▶ [Source data]

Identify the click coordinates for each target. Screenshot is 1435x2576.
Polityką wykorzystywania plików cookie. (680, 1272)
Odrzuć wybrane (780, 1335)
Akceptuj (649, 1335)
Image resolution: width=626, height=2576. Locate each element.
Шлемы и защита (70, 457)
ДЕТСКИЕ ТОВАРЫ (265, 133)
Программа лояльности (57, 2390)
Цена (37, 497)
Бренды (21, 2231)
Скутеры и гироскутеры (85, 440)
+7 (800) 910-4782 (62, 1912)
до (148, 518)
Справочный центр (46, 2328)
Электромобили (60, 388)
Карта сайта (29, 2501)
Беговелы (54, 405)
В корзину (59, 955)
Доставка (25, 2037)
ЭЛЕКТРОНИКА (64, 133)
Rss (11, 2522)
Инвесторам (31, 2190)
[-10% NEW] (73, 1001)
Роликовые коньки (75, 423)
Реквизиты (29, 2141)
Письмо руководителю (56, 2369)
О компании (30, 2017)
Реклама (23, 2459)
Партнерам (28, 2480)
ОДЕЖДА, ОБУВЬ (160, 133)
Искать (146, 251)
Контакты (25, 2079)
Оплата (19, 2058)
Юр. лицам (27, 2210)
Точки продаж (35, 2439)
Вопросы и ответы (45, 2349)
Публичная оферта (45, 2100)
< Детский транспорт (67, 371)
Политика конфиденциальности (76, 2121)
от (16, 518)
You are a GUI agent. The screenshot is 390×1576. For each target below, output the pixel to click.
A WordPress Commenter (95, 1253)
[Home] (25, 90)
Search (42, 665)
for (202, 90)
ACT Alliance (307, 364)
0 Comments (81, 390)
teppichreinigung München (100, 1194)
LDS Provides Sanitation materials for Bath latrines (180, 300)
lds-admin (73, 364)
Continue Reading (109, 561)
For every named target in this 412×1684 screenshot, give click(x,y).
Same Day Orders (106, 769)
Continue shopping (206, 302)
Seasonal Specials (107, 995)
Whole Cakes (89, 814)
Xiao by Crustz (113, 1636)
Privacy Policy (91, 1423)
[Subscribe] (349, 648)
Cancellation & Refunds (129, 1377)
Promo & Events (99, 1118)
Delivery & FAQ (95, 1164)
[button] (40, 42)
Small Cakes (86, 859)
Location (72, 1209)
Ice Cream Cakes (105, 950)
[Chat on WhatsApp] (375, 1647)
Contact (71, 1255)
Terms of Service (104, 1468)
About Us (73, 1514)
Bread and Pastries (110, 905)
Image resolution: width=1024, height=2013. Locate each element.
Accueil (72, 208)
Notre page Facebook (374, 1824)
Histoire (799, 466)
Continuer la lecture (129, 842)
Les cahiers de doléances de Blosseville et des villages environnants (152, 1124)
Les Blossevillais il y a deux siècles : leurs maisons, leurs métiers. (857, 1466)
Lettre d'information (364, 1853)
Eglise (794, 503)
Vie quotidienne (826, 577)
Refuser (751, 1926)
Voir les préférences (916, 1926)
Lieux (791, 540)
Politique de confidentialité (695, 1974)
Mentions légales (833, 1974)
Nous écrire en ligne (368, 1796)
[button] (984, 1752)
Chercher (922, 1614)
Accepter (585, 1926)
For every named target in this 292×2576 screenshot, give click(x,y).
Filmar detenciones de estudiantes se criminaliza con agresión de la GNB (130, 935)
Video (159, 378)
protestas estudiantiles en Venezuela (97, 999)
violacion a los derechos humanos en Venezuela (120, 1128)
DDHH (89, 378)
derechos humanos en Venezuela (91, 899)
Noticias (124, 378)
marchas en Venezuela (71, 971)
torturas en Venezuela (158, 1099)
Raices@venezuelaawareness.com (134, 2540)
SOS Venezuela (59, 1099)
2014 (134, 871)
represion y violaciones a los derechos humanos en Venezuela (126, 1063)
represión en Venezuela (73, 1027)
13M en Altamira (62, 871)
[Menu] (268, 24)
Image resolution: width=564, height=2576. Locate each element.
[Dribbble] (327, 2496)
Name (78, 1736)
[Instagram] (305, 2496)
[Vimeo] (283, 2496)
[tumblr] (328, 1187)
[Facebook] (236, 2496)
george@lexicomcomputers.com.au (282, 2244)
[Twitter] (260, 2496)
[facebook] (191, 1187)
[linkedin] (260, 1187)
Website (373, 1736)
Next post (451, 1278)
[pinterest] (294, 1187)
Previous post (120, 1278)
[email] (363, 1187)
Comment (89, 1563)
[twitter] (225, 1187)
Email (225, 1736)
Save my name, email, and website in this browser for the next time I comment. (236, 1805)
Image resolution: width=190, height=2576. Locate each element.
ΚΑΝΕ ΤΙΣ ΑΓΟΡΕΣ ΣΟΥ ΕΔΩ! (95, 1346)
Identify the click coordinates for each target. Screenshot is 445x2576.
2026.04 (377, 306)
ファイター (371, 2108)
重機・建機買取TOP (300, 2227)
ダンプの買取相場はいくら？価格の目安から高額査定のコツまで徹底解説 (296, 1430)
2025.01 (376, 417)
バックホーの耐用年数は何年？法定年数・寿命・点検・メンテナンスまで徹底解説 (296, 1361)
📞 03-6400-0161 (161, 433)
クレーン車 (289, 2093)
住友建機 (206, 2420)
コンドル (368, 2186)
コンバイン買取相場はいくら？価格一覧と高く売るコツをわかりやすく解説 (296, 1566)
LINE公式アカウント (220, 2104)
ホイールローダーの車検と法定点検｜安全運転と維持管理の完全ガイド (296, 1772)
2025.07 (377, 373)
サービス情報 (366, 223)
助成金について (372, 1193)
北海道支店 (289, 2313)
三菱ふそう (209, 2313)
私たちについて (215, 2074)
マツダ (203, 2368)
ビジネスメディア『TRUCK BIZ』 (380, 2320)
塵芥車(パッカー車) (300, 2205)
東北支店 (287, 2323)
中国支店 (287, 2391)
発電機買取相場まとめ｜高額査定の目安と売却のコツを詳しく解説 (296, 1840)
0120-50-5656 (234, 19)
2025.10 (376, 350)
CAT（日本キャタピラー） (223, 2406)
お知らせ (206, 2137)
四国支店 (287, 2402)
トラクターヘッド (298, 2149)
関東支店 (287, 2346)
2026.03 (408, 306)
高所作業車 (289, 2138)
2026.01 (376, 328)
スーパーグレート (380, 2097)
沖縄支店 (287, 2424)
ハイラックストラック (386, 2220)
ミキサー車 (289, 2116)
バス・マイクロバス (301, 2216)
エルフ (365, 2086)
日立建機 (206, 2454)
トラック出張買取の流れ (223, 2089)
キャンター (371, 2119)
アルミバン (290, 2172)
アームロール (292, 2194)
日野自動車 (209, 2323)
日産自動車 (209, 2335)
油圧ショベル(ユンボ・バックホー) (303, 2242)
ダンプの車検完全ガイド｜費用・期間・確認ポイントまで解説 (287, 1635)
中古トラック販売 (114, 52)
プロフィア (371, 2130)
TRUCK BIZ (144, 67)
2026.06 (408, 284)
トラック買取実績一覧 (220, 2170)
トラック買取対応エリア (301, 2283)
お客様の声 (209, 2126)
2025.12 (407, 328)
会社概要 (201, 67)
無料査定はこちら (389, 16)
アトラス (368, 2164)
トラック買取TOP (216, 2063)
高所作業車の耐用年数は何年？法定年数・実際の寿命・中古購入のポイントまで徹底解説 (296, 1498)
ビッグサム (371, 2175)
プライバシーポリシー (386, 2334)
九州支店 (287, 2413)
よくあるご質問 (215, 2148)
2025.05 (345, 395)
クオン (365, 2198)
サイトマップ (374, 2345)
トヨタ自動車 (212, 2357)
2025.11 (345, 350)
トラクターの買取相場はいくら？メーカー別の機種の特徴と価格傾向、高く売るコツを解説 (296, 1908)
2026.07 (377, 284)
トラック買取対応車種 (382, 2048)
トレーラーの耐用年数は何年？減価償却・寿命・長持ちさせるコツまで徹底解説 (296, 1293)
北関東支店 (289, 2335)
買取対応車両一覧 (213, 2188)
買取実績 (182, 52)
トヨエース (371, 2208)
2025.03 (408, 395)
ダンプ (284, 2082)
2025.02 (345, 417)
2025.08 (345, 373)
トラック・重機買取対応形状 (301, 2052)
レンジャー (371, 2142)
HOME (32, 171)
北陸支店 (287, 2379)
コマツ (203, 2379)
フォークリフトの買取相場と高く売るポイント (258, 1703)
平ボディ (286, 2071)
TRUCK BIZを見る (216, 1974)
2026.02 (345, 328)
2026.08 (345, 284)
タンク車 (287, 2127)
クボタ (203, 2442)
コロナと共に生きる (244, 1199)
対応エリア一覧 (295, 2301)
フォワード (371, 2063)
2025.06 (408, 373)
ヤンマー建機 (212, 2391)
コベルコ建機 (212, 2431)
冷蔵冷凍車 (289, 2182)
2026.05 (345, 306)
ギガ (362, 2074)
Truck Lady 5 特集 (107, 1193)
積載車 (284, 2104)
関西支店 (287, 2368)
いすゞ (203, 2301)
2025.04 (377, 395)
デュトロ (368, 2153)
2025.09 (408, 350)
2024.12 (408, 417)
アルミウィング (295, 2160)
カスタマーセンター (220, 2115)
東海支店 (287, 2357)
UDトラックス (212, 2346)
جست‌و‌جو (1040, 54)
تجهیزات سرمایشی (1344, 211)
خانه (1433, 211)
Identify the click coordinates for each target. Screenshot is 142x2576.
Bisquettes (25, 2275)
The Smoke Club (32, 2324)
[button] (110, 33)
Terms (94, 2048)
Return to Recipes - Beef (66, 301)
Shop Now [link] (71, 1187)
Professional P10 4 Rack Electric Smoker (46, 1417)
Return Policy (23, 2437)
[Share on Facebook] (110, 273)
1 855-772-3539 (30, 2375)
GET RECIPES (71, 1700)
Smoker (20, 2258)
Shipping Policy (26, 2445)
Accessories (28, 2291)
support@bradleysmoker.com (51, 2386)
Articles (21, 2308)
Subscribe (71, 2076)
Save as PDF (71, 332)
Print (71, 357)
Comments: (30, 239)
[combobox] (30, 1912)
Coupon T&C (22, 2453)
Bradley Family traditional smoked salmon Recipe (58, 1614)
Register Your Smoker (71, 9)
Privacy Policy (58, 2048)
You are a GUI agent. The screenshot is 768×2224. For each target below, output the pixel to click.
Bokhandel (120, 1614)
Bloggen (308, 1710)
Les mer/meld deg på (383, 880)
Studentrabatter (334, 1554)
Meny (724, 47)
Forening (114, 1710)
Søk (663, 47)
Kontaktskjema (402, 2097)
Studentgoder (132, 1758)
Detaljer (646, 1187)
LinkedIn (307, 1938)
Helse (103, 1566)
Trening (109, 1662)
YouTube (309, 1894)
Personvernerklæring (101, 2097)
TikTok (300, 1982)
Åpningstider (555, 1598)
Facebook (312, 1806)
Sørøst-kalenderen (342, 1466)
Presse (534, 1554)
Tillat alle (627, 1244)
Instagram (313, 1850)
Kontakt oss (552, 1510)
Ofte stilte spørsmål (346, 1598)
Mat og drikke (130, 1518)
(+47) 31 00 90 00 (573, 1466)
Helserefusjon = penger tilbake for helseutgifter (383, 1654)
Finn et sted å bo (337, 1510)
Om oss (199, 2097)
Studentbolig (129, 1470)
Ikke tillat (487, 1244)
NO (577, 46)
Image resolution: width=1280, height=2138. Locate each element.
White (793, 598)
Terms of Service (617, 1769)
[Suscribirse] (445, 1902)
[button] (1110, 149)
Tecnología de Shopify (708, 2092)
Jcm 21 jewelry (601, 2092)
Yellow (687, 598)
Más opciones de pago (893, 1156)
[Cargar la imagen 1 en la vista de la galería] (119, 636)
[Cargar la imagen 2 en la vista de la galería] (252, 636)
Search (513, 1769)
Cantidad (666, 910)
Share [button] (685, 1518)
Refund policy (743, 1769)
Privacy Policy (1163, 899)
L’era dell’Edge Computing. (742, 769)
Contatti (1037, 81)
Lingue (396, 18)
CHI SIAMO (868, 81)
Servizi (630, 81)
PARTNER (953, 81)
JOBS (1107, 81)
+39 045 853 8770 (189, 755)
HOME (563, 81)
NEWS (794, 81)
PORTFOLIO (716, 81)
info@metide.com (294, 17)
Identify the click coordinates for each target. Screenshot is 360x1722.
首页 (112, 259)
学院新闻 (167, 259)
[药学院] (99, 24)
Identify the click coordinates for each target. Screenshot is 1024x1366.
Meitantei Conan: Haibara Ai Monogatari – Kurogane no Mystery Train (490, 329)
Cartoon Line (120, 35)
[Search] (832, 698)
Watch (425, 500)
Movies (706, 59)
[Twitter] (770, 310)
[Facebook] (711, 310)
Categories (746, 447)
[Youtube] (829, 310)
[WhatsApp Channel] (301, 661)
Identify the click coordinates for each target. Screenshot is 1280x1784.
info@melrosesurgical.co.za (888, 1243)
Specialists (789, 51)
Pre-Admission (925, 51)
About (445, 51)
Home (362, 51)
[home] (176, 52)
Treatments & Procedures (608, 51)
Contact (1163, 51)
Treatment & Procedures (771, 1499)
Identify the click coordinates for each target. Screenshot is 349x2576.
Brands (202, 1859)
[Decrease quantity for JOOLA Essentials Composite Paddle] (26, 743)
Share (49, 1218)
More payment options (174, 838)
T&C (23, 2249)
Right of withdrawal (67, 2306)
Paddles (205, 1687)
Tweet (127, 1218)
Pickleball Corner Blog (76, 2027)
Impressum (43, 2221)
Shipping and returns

▶ [Work order] Exactly the lines above from the one with "About (445, 51)" to the one with "Brands (202, 1859)", both included, are to be quoted; leave the rest out.

▶ [Answer box]
About (445, 51)
Home (362, 51)
[home] (176, 52)
Treatments & Procedures (608, 51)
Contact (1163, 51)
Treatment & Procedures (771, 1499)
Identify the click coordinates for each target. Screenshot is 349x2576.
Brands (202, 1859)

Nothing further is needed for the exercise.